_Obiettivo:_ Secondo l'estratto del documento, a quale libro lavoravano Guitton e Paolo VI nella foto che li ritrae insieme in Vaticano?

_Estratto del documento:_

================

Esiste una foto che ritrae Guitton e Paolo VI insieme in Vaticano, mentre lavorano al libro The Pope Speaks: Dialogues of Paul VI with Jean Guitton (un antesignano delle interviste di Peter Seewald a Benedetto XVI). Pertanto Guitton è un uomo che sa di cosa parla. Bugnini sarebbe sicuramente stato d’accordo con le finalità che vengono attribuite a Paolo VI, poiché — riguardo alle modifiche drastiche apportate alle orazioni tradizionali del Venerdì Santo — egli scriveva: “È l’amore delle anime e il desiderio di contribuire in ogni modo a costruire la strada che conduce all’unione dei fratelli separati [cioè coi protestanti] — rimuovendo ogni pietra che potesse anche solo lontanamente costituire un ostacolo o una difficoltà — che ha spinto la Chiesa a compiere persino questi dolorosi sacrifici [all’interno della liturgia]”.

================

_Dati forniti:_
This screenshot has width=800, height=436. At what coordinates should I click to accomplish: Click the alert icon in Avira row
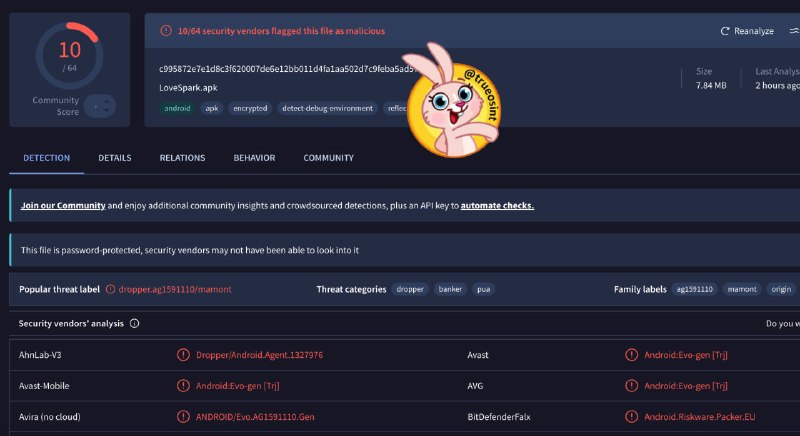[183, 417]
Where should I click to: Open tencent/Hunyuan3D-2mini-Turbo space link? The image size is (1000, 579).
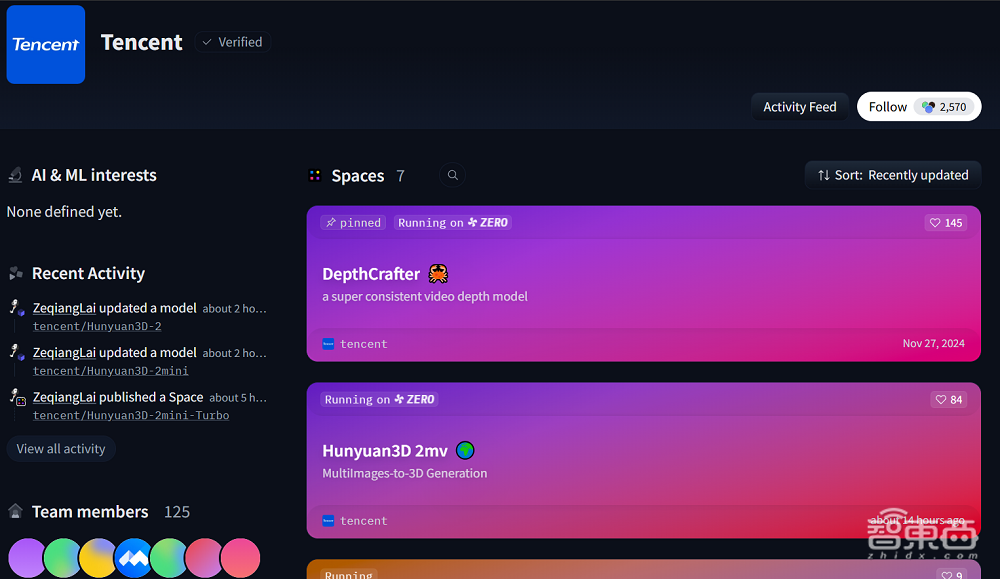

================

_Compito svolto:_ The Pope Speaks: Dialogues of Paul VI with Jean Guitton.